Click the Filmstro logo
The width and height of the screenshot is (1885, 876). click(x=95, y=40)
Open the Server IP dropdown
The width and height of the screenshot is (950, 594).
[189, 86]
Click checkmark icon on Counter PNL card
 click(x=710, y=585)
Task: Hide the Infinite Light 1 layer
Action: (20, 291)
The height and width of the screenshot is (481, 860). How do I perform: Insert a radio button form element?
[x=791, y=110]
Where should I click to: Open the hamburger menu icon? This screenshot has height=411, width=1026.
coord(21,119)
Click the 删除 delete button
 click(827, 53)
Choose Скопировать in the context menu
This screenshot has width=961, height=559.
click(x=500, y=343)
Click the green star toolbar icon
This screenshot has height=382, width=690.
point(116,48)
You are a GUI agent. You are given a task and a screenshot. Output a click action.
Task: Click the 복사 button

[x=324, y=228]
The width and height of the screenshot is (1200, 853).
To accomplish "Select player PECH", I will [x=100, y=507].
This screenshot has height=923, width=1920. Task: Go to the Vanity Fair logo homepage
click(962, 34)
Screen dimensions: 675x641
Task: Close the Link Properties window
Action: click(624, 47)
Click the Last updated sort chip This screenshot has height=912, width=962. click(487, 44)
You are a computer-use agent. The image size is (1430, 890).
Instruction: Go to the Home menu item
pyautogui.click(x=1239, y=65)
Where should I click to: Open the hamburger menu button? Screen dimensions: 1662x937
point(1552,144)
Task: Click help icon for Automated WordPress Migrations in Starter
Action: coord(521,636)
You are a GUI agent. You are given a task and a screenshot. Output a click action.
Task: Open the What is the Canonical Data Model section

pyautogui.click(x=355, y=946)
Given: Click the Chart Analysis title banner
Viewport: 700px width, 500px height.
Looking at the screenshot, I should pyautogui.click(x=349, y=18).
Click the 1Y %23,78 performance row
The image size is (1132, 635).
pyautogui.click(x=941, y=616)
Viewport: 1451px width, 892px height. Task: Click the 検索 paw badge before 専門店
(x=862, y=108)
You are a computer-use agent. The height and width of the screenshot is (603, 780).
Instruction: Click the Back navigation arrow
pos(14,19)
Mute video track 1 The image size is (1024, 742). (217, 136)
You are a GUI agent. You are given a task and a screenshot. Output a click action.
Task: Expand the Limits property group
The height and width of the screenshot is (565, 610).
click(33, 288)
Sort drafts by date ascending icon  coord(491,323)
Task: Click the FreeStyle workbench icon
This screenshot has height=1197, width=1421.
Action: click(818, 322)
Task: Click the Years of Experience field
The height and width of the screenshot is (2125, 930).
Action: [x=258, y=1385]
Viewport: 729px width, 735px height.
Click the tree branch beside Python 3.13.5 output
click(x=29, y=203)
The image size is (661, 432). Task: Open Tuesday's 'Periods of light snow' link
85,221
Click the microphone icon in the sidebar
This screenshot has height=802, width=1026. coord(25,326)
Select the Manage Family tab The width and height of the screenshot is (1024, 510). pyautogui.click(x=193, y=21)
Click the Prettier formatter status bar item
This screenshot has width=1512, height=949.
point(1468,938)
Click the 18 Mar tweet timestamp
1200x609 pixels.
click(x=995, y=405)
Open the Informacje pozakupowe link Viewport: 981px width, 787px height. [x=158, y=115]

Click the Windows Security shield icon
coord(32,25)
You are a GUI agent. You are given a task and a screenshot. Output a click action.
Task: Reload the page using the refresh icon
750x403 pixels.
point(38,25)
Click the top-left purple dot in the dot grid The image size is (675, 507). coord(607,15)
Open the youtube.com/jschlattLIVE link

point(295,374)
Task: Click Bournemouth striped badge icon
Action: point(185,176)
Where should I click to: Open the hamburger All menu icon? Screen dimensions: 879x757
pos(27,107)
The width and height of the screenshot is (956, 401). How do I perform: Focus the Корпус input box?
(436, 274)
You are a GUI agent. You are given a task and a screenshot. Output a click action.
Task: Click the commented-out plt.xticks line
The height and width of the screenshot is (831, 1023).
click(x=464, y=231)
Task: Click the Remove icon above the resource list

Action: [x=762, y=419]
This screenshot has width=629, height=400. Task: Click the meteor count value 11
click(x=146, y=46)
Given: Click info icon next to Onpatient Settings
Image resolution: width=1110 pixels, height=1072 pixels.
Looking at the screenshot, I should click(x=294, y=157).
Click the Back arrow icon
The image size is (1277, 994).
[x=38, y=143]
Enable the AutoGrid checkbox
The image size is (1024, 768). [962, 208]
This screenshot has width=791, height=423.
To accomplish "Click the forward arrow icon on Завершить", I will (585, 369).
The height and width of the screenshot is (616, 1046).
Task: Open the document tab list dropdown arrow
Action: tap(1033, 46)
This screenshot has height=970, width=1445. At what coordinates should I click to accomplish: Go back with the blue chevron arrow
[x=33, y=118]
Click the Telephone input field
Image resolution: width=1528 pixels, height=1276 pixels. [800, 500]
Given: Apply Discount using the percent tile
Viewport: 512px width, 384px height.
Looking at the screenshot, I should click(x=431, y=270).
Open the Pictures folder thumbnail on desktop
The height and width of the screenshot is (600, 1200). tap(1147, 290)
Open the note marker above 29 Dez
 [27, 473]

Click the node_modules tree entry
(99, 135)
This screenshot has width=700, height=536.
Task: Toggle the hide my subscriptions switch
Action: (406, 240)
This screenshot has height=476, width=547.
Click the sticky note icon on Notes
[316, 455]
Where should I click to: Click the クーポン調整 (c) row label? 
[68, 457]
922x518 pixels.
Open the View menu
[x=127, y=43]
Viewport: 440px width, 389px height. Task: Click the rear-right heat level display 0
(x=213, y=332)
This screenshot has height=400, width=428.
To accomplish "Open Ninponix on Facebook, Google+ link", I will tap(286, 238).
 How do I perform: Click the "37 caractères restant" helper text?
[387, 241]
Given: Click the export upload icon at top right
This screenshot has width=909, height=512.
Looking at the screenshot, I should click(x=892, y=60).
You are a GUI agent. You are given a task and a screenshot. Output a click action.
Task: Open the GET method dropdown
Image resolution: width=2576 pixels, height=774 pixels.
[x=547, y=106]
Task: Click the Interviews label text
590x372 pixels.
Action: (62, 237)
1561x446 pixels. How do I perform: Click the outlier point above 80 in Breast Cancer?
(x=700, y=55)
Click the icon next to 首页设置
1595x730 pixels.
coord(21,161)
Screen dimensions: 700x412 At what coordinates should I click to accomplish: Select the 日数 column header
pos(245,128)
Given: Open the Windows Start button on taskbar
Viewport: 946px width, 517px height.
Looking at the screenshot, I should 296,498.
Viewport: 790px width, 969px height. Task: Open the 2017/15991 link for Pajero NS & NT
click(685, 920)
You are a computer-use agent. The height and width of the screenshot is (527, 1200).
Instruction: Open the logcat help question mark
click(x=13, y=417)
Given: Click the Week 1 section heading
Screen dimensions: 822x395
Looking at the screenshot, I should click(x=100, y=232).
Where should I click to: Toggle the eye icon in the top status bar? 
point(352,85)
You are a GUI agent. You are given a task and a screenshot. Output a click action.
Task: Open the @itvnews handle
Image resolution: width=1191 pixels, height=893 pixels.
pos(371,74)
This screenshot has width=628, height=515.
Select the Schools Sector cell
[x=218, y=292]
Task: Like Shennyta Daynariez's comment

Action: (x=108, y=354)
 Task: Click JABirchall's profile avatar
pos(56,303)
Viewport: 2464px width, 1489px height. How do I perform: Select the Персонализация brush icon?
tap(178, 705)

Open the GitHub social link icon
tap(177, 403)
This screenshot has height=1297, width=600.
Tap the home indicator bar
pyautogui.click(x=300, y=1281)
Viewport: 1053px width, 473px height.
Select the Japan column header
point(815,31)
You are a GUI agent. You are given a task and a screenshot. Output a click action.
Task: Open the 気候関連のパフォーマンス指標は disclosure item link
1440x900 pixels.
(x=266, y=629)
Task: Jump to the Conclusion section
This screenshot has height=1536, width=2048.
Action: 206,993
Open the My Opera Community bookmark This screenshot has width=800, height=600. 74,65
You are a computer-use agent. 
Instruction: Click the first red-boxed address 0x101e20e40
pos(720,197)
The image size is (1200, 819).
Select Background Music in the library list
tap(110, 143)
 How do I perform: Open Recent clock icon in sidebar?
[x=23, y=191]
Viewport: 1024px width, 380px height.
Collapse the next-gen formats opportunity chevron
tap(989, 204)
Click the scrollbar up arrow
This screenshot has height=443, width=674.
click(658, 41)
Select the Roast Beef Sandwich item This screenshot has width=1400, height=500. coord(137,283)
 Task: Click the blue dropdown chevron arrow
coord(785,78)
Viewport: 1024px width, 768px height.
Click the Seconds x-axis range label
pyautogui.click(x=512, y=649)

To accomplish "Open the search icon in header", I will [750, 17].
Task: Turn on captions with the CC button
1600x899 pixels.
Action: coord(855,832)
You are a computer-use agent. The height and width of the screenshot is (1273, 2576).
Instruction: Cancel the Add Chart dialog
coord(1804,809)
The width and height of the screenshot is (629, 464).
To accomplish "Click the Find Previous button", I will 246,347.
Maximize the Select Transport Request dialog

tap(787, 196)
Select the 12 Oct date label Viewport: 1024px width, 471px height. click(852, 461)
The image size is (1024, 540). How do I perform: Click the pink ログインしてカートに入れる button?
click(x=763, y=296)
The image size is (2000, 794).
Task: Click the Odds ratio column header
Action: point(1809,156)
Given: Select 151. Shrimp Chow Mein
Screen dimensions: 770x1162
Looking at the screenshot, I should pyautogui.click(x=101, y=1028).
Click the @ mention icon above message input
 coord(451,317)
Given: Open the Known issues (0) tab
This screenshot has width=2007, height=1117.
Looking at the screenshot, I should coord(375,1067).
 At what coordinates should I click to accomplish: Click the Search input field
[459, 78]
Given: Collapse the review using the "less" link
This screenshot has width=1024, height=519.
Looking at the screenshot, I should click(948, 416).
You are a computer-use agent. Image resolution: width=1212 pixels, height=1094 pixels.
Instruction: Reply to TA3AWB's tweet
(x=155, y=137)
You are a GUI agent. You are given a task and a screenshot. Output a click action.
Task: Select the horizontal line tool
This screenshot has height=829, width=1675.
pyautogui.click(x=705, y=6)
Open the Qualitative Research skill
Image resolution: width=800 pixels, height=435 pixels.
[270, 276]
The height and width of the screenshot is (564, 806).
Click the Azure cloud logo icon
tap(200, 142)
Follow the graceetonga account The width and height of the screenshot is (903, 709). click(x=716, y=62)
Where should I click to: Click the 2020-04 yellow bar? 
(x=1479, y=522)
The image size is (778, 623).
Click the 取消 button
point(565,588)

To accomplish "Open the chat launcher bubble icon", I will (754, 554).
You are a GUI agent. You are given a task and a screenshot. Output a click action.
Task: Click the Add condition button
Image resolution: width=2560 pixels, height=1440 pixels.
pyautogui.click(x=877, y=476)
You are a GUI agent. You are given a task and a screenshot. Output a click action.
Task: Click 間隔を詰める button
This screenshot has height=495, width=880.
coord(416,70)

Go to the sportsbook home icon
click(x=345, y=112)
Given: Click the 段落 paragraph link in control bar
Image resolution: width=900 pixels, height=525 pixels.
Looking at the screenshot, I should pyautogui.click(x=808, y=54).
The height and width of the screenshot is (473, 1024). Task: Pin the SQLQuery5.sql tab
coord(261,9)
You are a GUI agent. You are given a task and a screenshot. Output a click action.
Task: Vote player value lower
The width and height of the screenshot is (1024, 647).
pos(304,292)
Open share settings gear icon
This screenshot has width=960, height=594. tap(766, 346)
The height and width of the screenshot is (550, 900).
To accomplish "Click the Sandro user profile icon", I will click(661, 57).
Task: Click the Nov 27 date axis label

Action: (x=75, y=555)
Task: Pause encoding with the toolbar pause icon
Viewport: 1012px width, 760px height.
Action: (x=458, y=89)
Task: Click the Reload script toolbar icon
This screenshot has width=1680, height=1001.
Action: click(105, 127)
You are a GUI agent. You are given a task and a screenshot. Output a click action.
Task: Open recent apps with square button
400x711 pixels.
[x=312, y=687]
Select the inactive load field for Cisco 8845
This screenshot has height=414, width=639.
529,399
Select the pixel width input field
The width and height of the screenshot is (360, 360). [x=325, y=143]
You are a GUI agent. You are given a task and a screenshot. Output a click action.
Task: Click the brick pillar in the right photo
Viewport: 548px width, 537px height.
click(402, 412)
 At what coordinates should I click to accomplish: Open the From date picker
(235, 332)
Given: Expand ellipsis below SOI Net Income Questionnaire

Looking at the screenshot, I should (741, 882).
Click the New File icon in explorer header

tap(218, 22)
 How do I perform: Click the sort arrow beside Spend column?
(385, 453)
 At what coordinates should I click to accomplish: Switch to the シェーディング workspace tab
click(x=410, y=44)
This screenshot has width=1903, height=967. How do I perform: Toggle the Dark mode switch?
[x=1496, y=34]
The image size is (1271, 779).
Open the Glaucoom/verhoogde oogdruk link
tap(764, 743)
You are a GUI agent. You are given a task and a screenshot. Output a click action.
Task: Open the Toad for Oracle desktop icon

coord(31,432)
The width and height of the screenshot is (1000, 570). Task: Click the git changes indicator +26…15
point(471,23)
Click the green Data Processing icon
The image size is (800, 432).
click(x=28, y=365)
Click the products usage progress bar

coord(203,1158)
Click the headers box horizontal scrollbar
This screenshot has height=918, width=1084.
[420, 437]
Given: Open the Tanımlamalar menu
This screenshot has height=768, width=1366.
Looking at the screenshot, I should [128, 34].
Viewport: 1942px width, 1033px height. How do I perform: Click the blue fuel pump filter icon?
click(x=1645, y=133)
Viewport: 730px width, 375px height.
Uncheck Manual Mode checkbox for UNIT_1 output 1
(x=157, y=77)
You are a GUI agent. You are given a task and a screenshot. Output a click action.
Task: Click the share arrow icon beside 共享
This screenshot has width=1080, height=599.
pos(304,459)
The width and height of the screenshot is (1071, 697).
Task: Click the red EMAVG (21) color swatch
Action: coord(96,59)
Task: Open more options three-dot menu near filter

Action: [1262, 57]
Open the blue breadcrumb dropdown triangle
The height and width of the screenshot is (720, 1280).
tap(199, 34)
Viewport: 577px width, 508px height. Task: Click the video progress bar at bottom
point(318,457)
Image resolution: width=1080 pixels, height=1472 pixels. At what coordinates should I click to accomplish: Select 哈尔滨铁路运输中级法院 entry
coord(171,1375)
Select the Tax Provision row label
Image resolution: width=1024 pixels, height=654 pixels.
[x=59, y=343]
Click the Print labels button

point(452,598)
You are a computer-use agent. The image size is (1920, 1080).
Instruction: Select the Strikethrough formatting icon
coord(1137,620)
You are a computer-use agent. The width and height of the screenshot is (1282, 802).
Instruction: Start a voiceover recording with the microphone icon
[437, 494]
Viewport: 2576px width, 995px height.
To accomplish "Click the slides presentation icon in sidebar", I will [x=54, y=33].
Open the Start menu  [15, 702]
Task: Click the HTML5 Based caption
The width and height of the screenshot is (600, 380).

_PROBLEM TO WORK ON_
Whenever a line of the listing above holds the string "toolbar", include it in the count, and report only the final number.

_TASK RESULT_
3